Haddon's second, more substantive objection is that the clause conflates the more permissive guidelines with respect to confidentiality agreements and the restrictive guidelines governing non-compete covenants. In contrast to non-compete covenants, confidentiality agreements are not invalid solely because they lack any geographical or durational limitation. See ITSA, 765 ILCS 1065/8. Although not cited by either party in connection with this motion, we believe that the Seventh Circuit's decision in Pepsico, Inc. v. Redmond, 54 F.3d 1262 (7th Cir. 1995) is instructive. The defendant in Pepsico, William Redmond, held a "relatively high-level position" at PepsiCo that "gave him access to inside information and trade secrets." Pepsico, 54 F.3d at 1264. To protect that information, PepsiCo required Redmond to execute a confidentiality agreement prohibiting him from disclosing Pepsico's confidential information "at any time." Id. When Redmond left PepsiCo to work for Quaker Oats Company, a Pepsico competitor, PepsiCo sued to enjoin Redmond from divulging PepsiCo's confidential information and "from assuming any duties with Quaker relating to beverage pricing, marketing, and distribution." Id. at 1263. PepsiCo argued that knowing PepsiCo's confidential information would "necessarily influence his decisions" as a Quaker executive. Id. at 1267. The district court granted the injunction, and the Seventh Circuit affirmed. The Seventh Circuit concluded that a "plaintiff may prove a claim of trade secret misappropriation by demonstrating defendant's new employment will inevitably lead him to rely on the plaintiff's trade secrets." Id.

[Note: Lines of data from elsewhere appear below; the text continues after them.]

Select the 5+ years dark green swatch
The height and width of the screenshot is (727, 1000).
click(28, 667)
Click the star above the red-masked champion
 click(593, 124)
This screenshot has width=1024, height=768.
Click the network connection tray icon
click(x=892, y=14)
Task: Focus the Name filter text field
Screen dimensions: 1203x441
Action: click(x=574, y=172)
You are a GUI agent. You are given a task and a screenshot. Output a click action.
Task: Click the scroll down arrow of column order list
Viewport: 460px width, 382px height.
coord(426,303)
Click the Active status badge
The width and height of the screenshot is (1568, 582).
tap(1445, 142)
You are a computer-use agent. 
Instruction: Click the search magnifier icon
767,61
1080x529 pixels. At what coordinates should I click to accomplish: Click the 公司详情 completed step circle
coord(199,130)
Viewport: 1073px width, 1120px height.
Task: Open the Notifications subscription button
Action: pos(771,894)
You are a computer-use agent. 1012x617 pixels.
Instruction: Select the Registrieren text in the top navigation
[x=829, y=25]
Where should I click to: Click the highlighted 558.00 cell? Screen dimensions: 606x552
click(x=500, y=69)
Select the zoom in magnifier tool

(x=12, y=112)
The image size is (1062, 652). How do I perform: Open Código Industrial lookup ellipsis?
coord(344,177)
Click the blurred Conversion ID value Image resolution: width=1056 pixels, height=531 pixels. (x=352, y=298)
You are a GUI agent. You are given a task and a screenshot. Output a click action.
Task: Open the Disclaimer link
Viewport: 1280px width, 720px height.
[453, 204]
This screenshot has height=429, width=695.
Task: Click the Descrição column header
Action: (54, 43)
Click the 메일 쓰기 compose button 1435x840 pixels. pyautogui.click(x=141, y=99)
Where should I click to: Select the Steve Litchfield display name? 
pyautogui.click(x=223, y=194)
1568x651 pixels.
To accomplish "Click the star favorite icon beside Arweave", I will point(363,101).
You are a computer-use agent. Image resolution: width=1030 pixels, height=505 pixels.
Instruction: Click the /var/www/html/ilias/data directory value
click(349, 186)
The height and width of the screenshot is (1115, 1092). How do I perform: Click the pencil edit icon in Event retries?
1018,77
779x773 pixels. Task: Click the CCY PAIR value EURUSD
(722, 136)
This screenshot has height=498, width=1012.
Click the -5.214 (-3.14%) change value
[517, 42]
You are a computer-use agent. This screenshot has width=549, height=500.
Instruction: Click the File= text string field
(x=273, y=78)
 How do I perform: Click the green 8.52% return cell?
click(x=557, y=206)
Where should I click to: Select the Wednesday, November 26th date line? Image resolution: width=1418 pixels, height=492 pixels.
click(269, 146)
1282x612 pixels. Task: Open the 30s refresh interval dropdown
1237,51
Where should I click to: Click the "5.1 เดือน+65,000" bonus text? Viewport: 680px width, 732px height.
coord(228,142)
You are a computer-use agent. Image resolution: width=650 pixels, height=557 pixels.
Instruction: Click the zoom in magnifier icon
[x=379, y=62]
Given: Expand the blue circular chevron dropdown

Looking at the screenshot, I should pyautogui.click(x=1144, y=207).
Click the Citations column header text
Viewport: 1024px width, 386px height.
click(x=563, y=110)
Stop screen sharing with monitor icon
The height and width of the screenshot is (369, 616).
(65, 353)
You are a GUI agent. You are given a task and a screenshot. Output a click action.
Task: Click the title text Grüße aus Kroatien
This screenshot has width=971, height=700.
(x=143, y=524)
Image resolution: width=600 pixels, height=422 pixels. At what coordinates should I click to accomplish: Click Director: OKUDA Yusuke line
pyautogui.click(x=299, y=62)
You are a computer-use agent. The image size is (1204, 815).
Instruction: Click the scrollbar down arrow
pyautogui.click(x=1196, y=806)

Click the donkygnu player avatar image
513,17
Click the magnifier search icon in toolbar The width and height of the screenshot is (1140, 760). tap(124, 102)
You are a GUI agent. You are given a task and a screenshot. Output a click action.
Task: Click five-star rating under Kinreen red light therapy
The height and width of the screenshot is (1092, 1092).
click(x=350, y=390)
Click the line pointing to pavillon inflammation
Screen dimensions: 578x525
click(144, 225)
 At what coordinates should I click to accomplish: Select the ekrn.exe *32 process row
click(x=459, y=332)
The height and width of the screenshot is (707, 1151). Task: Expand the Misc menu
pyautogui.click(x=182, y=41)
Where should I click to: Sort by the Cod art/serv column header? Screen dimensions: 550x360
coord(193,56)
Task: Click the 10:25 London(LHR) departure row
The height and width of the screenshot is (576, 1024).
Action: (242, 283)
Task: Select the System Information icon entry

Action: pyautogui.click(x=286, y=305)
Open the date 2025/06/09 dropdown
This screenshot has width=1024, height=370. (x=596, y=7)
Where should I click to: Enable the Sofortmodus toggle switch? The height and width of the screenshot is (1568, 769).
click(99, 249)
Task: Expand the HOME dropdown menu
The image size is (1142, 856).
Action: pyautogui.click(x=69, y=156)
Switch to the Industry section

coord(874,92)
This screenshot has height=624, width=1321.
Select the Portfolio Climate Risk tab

Applying the same rationale, the court concluded that PepsiCo had demonstrated a likelihood of success on the merits with respect to its breach-of-contract claim based upon its showing that Redmond would inevitably breach the confidentiality agreement in his new position at Quaker. Id. at 1271-72.

The non-compete covenant in this case is similar to the de facto non-compete covenant in PepsiCo. See Bayer Corp. v. Roche Molecular Sys., Inc., 72 F.Supp. 2d 1111, 1120 (N.D. Cal. 1999) (applying California law and noting that the inevitable disclosure doctrine creates a de facto non-compete clause). The difference is that in this case Haddon expressly agreed to be bound by the non-compete, whereas in PepsiCo Redmond might well have been surprised to learn that his confidentiality obligations could prevent him from accepting a position with a PespsiCo competitor. Haddon insists that it would be improper to use a non-compete agreement to protect confidential information, yet this is exactly what PepsiCo permits. It would be a strange result if, as a matter of law, contracting parties could not do directly what the Illinois law permits them to do indirectly.

Service Centers of Chicago, Inc. v. Minogue, 535 N.E.2d 1132 (Ill. App. Ct. 1989), which Haddon cites, is not to the contrary. In Service Centers, the plaintiff sought to enforce an agreement prohibiting its former employee from using the plaintiff's confidential information. The agreement defined "confidential information" as "essentially all the information provided by Deliverex to Minogue 'concerning or in any way relating to the services offered by Deliverx.'" Id. at 1137. The court concluded that this definition was overbroad and amounted to a "covenant not to compete which is completely unrestricted in duration or geographical scope." Id. Defining "confidential information" so that it encompasses all information related to the employer's business, whether or not it is in fact confidential or proprietary, is necessarily overbroad. The definition of confidentiality in the Agreement, by contrast, is appropriately limited to information of "a private, secret, proprietary or confidential nature." Moreover, the covenant not to compete requires the "actual or threatened" use or disclosure of RTC's confidential information. Whether RTC can satisfy its burden to show that Haddon materially breached this provision remains to be seen. However, the court concludes that it is not broader than necessary to protect RTC's legitimate interest in its confidential information.


Defendant's 12(c) Motion for Partial Judgment on the Pleadings (23) is denied. A status hearing is set for September 19, 2007 at 10:30 a.m.